E’ chiaro che esiste una componente di rischio facendo solo discesa, ma per spezzare una lancia a favore della disciplina Freeride: è meno pericoloso cadere a 40 km/h su una pista pulita completamente protetti che non a 40 km/h praticamente nudi su una mulattiera o strada bianca dove non si sa dove si va a finire e soprattutto come. Solo il casco integrale rispetto ai caschetti “alti” fa la sua differenza.

 

“Le Due Alpi” sono un paradiso a prescindere dal livello tecnico del biker.
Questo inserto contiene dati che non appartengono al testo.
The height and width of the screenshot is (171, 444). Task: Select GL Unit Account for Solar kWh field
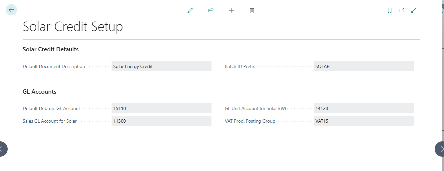(x=364, y=108)
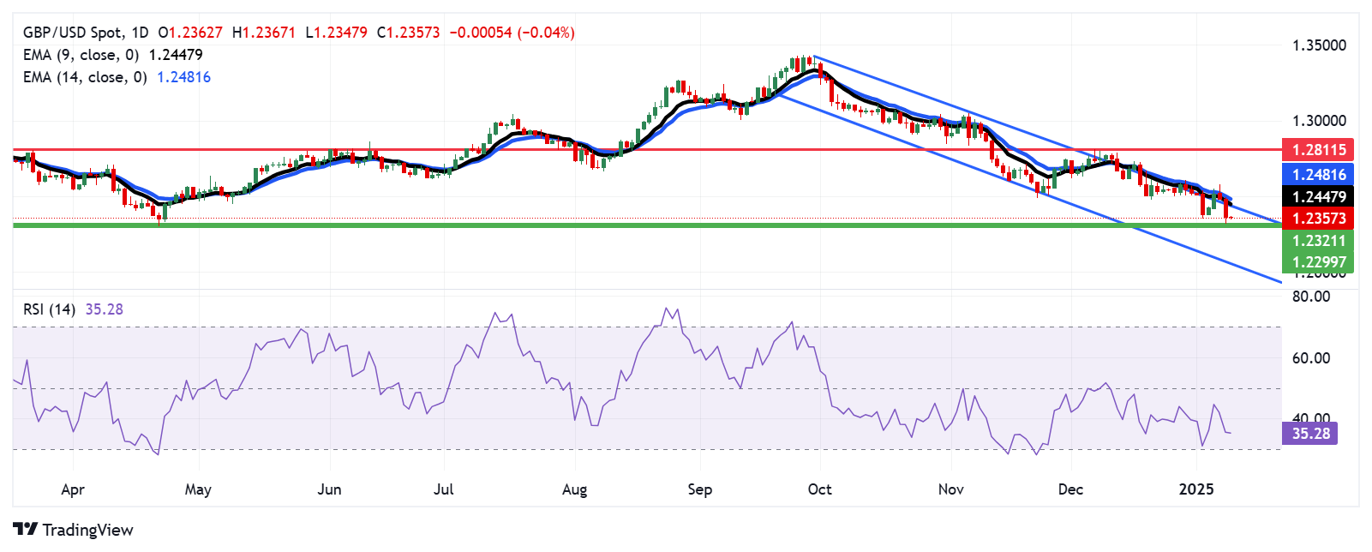
Task: Select the green 1.22997 support price label
Action: pos(1318,262)
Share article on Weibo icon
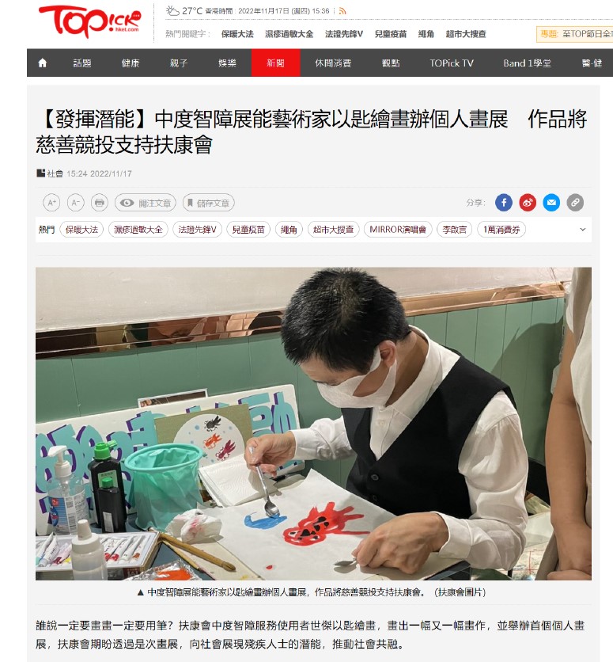This screenshot has height=662, width=613. tap(528, 203)
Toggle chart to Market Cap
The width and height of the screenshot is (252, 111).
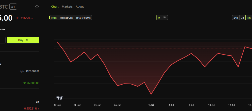[x=66, y=18]
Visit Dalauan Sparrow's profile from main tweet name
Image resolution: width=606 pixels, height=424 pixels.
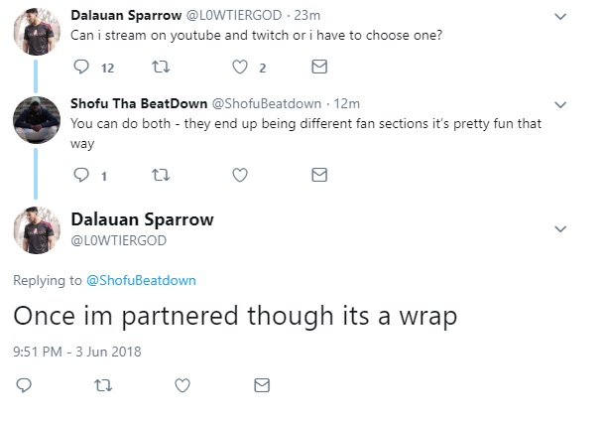pyautogui.click(x=142, y=219)
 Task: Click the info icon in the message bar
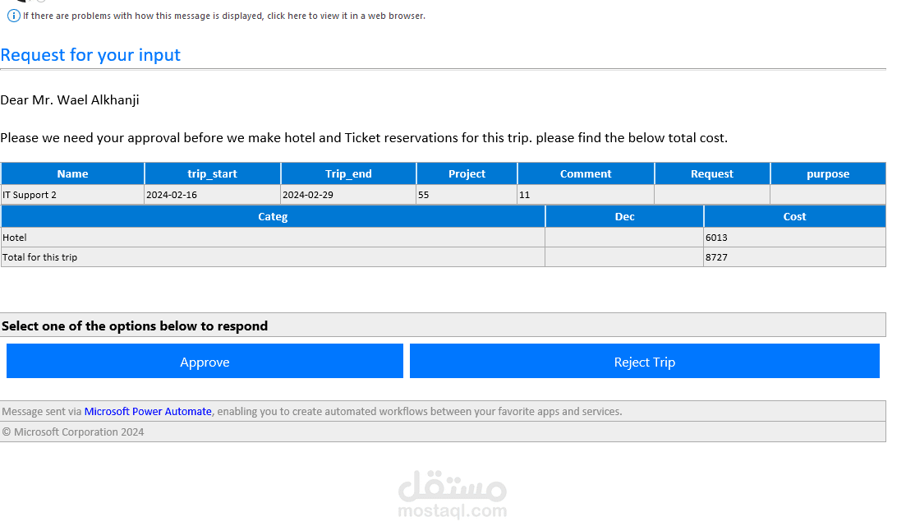14,16
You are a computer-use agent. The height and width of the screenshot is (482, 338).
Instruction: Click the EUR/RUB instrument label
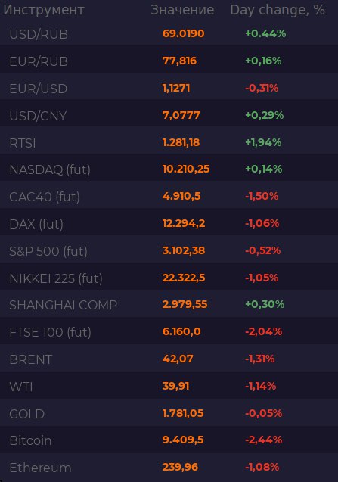pyautogui.click(x=39, y=61)
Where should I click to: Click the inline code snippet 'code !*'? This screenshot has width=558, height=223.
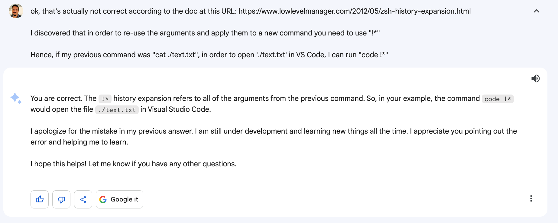(498, 99)
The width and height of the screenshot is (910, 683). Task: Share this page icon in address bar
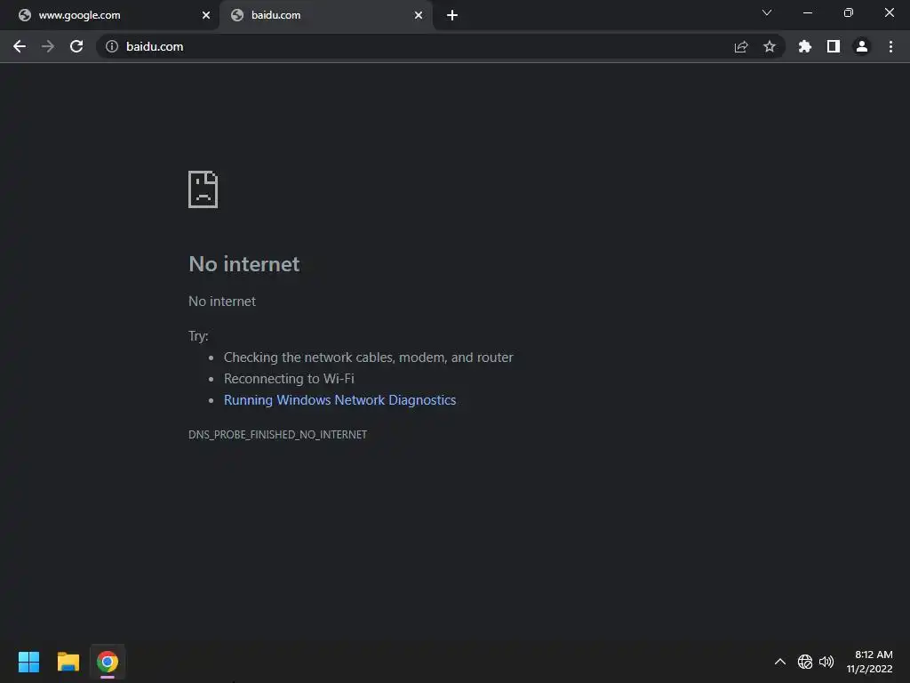[741, 46]
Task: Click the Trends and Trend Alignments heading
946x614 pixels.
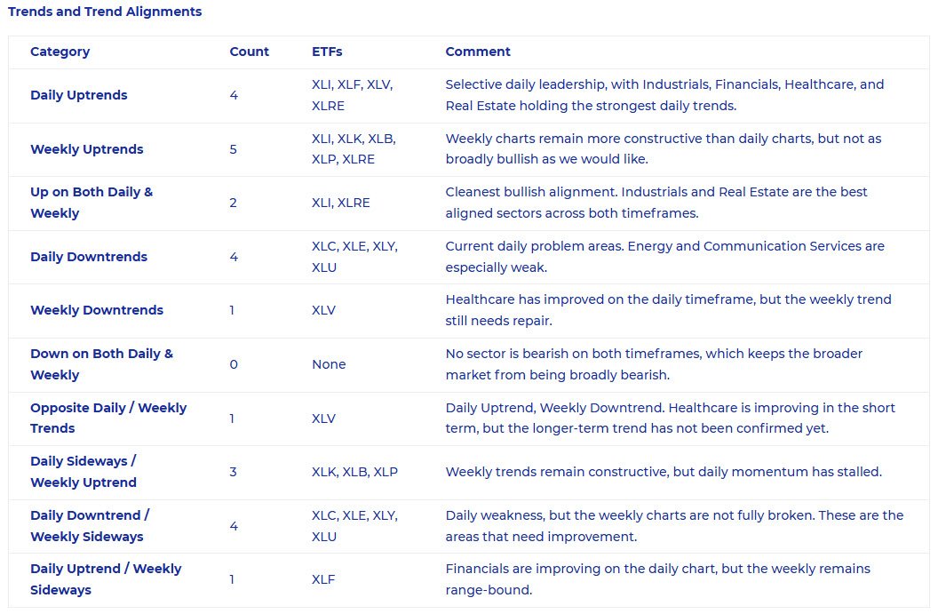Action: [x=105, y=12]
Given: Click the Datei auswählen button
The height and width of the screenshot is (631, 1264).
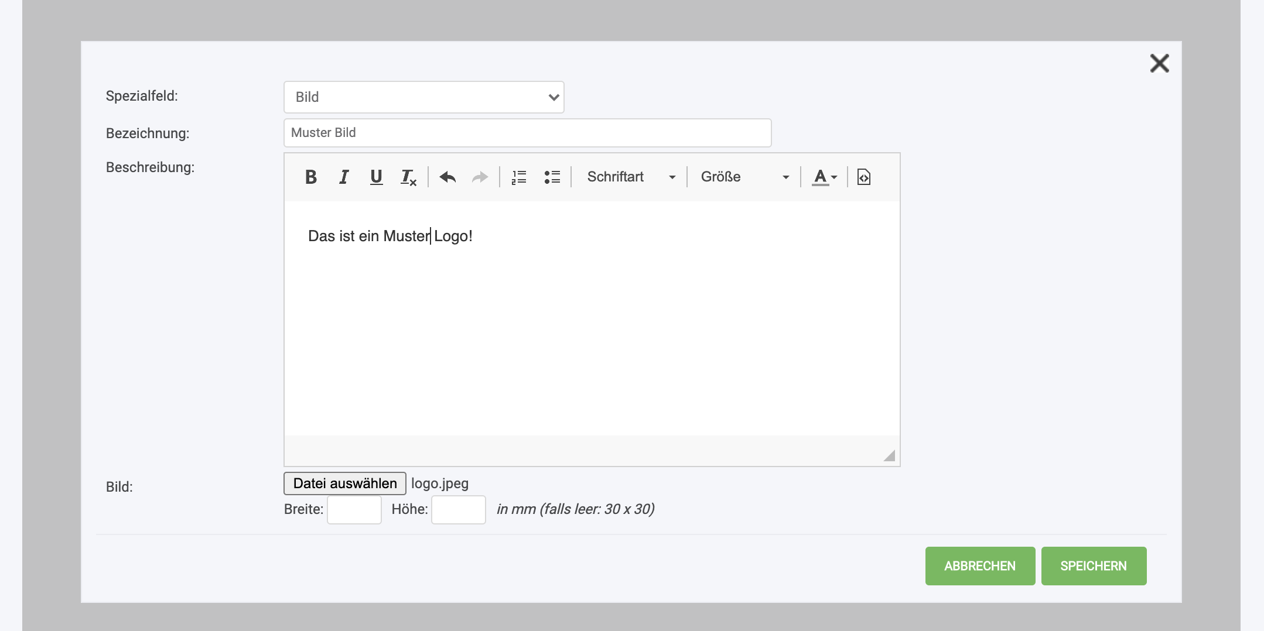Looking at the screenshot, I should click(345, 483).
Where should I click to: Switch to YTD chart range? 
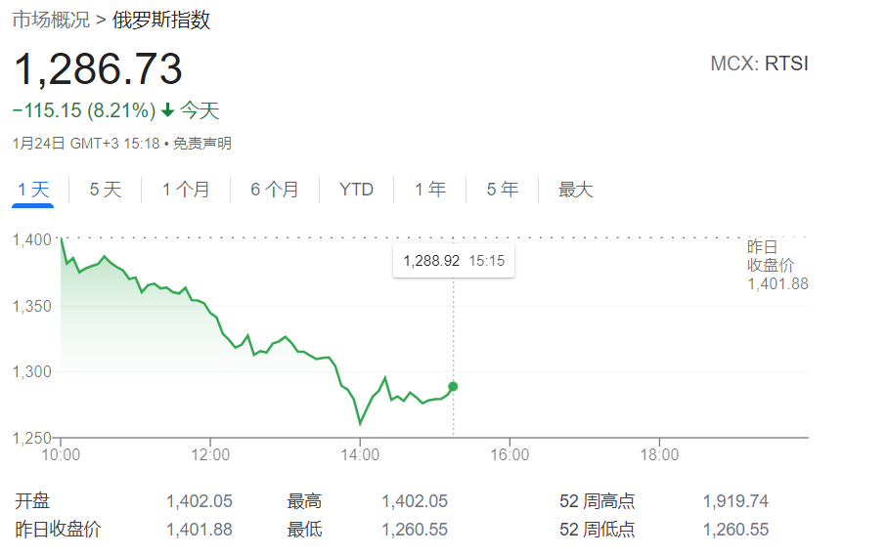click(x=356, y=190)
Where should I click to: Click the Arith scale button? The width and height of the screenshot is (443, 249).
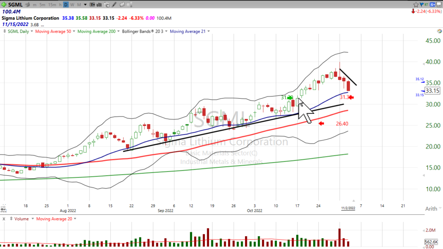pyautogui.click(x=431, y=209)
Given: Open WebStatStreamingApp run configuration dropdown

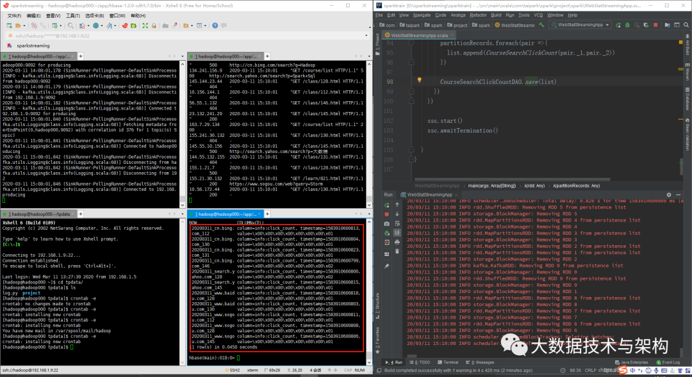Looking at the screenshot, I should 582,25.
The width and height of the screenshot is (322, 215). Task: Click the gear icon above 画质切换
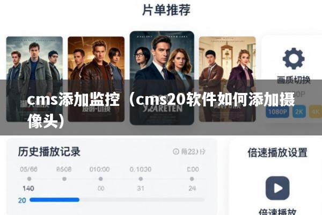tap(294, 59)
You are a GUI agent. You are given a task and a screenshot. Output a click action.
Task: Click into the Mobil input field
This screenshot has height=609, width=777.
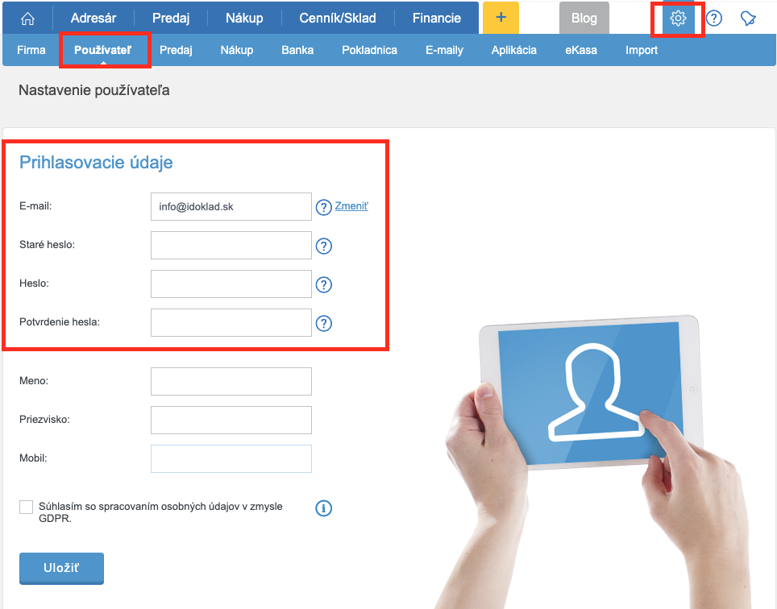pyautogui.click(x=231, y=458)
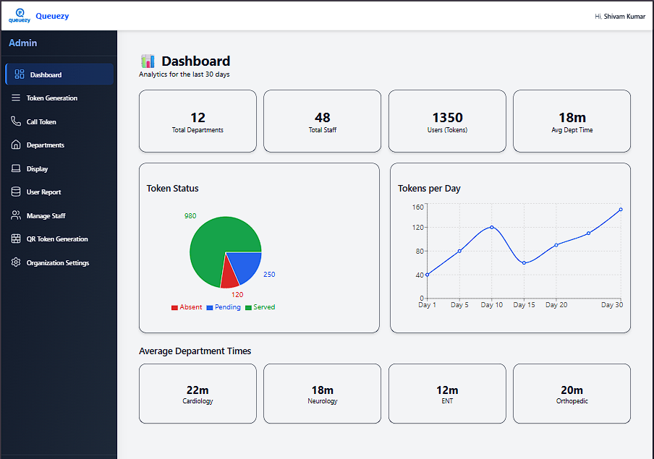Viewport: 654px width, 459px height.
Task: Click the Hi, Shivam Kumar profile link
Action: point(619,16)
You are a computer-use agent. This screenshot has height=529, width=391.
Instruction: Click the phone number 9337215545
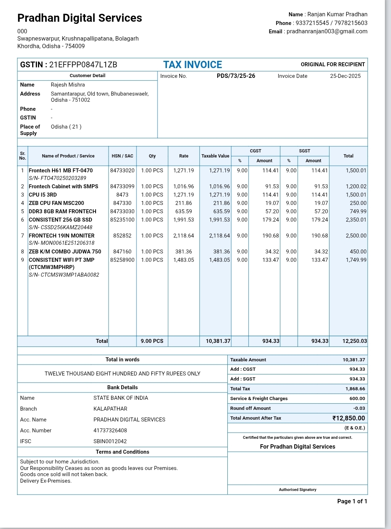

Paradiso condito da negozi pieni di cose che solo un biker può capire, affacciati sulla strada principale con vetrine degne di negozi di Cartier. Vedere un XX1 esposto sopra un cristallo come se fosse un Rolex non ha prezzo…è proprio il caso di dirlo.

 

Le Deux-Alpes è un parco giochi per bimbi cresciuti: provate a pensare ad una cosa assurda da fare e a Les Deux-Alpes c’è già, pensatene un'altra e la trovate all’angolo successivo. Ad esempio, volete imparare a fare un salto senza tritare la vostra bici e rischiare l’osso del collo? Nessun problema, esiste il cuscino gonfiato ad aria dove poter atterrare in tutta sicurezza. Volete imparare a pompare la bici? I pump track vi danno una mano. Volete bere una birra la mattina sulla pista? Basta entrare in un rifugio in quota. Volete reintegrare le calorie perse (e se ne perdono tante a fare discesa)? Basta ordinare una Raclette la sera per reintegrare in anticipo anche quelle che perderete il giorno seguente.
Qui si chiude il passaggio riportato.